## Abstract

We consider the problem of extracting a common structure from multiple tensor data sets. For this purpose, we propose multilinear common component analysis (MCCA) based on Kronecker products of mode-wise covariance matrices. MCCA constructs a common basis represented by linear combinations of the original variables that lose little information of the multiple tensor data sets. We also develop an estimation algorithm for MCCA that guarantees mode-wise global convergence. Numerical studies are conducted to show the effectiveness of MCCA.

## 1 Introduction

Various statistical methodologies for extracting useful information from a large amount of data have been studied over the decades since the appearance of big data. In the present era, it is important to discover a common structure of multiple data sets. In an early study, Flury (1984) focused on the structure of the covariance matrices of multiple data sets and discussed the heterogeneity of the structure. The author reported that population covariance matrices differ among multiple data sets in practical applications. Many methodologies have been developed for treating the heterogeneity between covariance matrices of multiple data sets (see, Flury, 1986, 1988; Flury & Gautschi, 1986; Pourahmadi, Daniels, & Park, 2007; Wang, Banerjee, & Boley, 2011; Park & Konishi, 2020).
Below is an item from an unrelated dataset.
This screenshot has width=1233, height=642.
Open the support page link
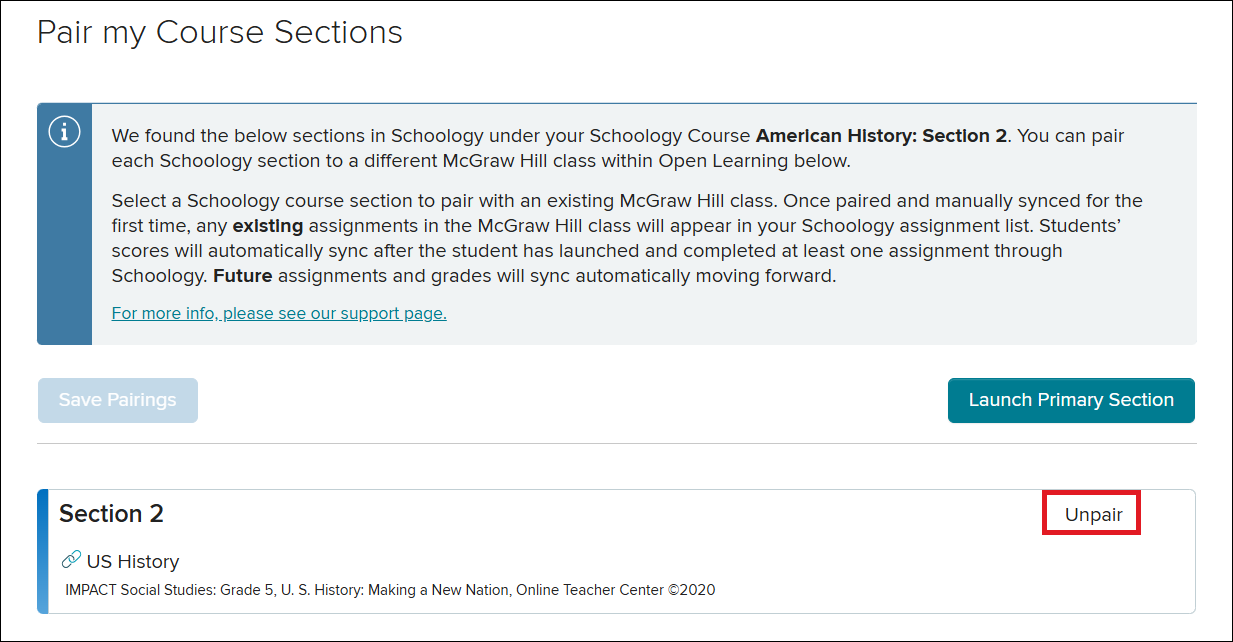click(279, 313)
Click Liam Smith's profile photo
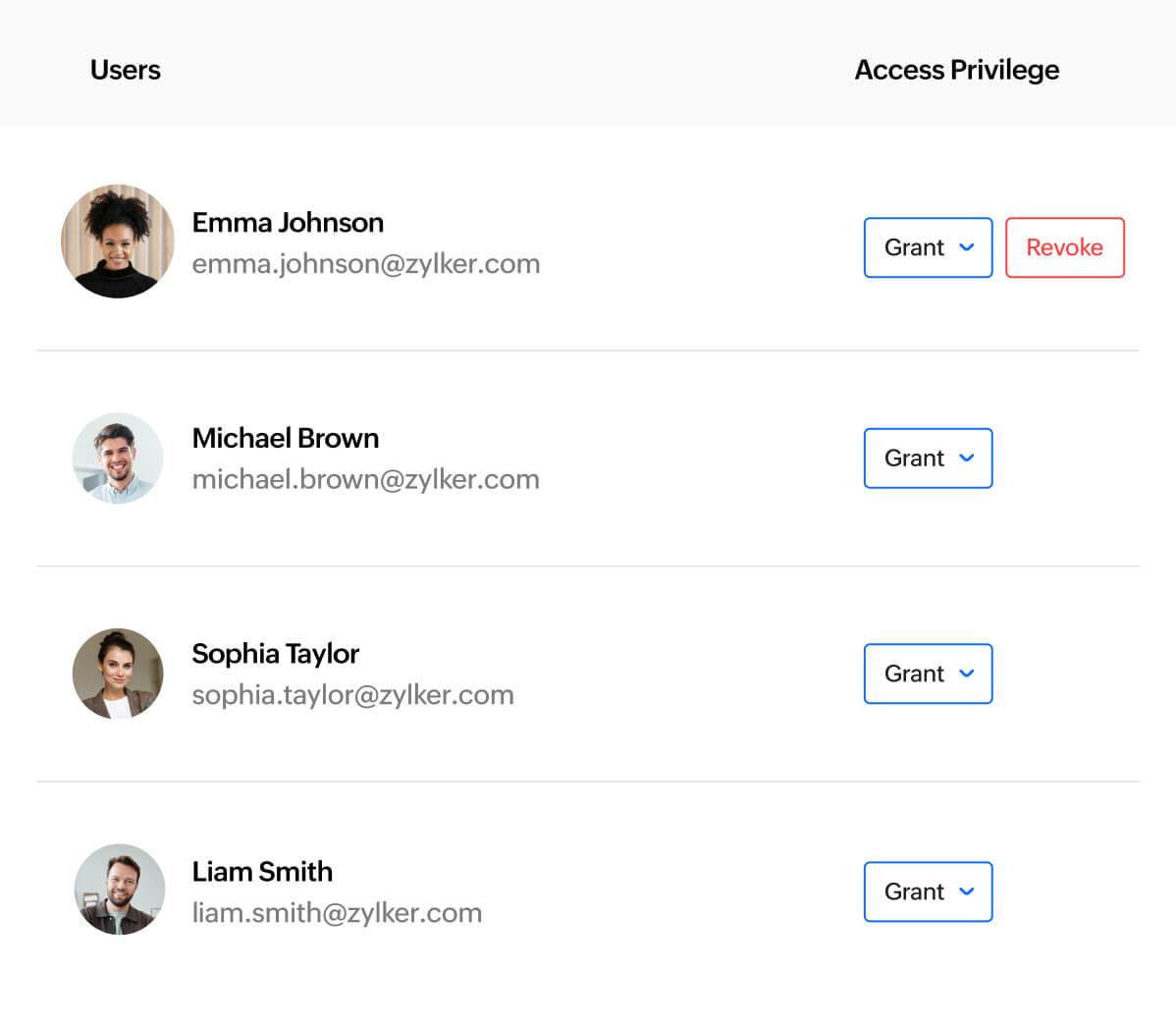The width and height of the screenshot is (1176, 1027). click(x=120, y=890)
Among such methodologies, common component analysis (CCA; Wang et al., 2011) is an effective tool for statistics. The central idea of CCA is to reduce the number of dimensions of data while losing as little information of the multiple data sets as possible. To reduce the number of dimensions, CCA reconstructs the data with a few new variables that are linear combinations of the original variables. For considering the heterogeneity between covariance matrices of multiple data sets, CCA assumes that there is a different covariance matrix for each data set. There have been many papers on various statistical methodologies using multiple covariance matrices: discriminant analysis (Bensmail & Celeux, 1996), spectral decomposition (Boik, 2002), and a likelihood ratio test for multiple covariance matrices (Manly & Rayner, 1987). It should be noted that principal component analysis (PCA) (Pearson, 1901; Jolliffe, 2002) is a technique similar to CCA. In fact, CCA is a generalization of PCA; PCA can only be applied to one data set, whereas CCA can be applied to multiple data sets.

Meanwhile, in various fields of research, including machine learning and computer vision, the main interest has been in tensor data, which has a multidimensional array structure. In order to apply the conventional statistical methodologies, such as PCA, to tensor data, a simple approach is to first transform the tensor data into vector data and then apply the methodology. However, such an approach causes the following problems:

In losing the tensor structure of the data, the approach ignores the higher-order inherent relationships of the original tensor data.

Transforming tensor data to vector data substantially increases the number of features. It also has a high computational cost.

To overcome these problems, statistical methodologies for tensor data analyses have been proposed that take the tensor structure of the data into consideration. Such methods enable us to accurately extract higher-order inherent relationships in a tensor data set. In particular, many existing statistical methodologies have been extended for tensor data, for example, multilinear principal component analysis (MPCA) (Lu et al., 2008) and sparse PCA for tensor data analysis (Allen, 2012; Wang, Sun, Chen, Pang, & Zhou, 2012; Lai, Xu, Chen, Yang, & Zhang, 2014), as well as others (see Carroll & Chang, 1970; Harshman, 1970; Kiers, 2000; Badeau & Boyer, 2008; Kolda & Bader, 2009).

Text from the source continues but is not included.